I am looking for software for computing/estimating volume of high-dimensional convex polyhedra. More specifically, I am interested in a program, which can handle bodies with $n$ vertices in $d$-dimensional space with parameters bounded roughly as follows: $d \le 50$ and $n \le 1000$. Note, that there is no guarantee on the number of faces.

Jeff Erickson's page has a link to a program Vinci-1.0.5, which has a hard limit of 255 faces.

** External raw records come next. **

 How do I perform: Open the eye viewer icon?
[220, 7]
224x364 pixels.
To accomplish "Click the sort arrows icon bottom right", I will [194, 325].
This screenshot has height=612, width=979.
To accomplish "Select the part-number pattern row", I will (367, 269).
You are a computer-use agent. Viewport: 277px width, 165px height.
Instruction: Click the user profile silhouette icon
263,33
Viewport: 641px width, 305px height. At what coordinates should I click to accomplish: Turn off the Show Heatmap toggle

This is a limitation of the implementation, the algorithm itself can probably handle more faces in reasonable time.

I couldn't find any implementations of the Markov chains based method for estimation, although I guess they will be even less efficient.

Is there any software, that can handle the range of parameters described above or some moderate relaxation of it? I would be very grateful for any other references as well.


1 Answer 1


You can try and use qhull http://www.qhull.org/ - it can compute the volume of the convex hull of the vertices. However, a priori I do not see any reason for it to perform reasonably for your range of numbers. If qhull does not work, you can try CGAL/GALIA. In the worst case, you can try and impelement one of the random walk algorithms you mentioned - they should not be too hard to implement in this case, but the constants involved might be very large...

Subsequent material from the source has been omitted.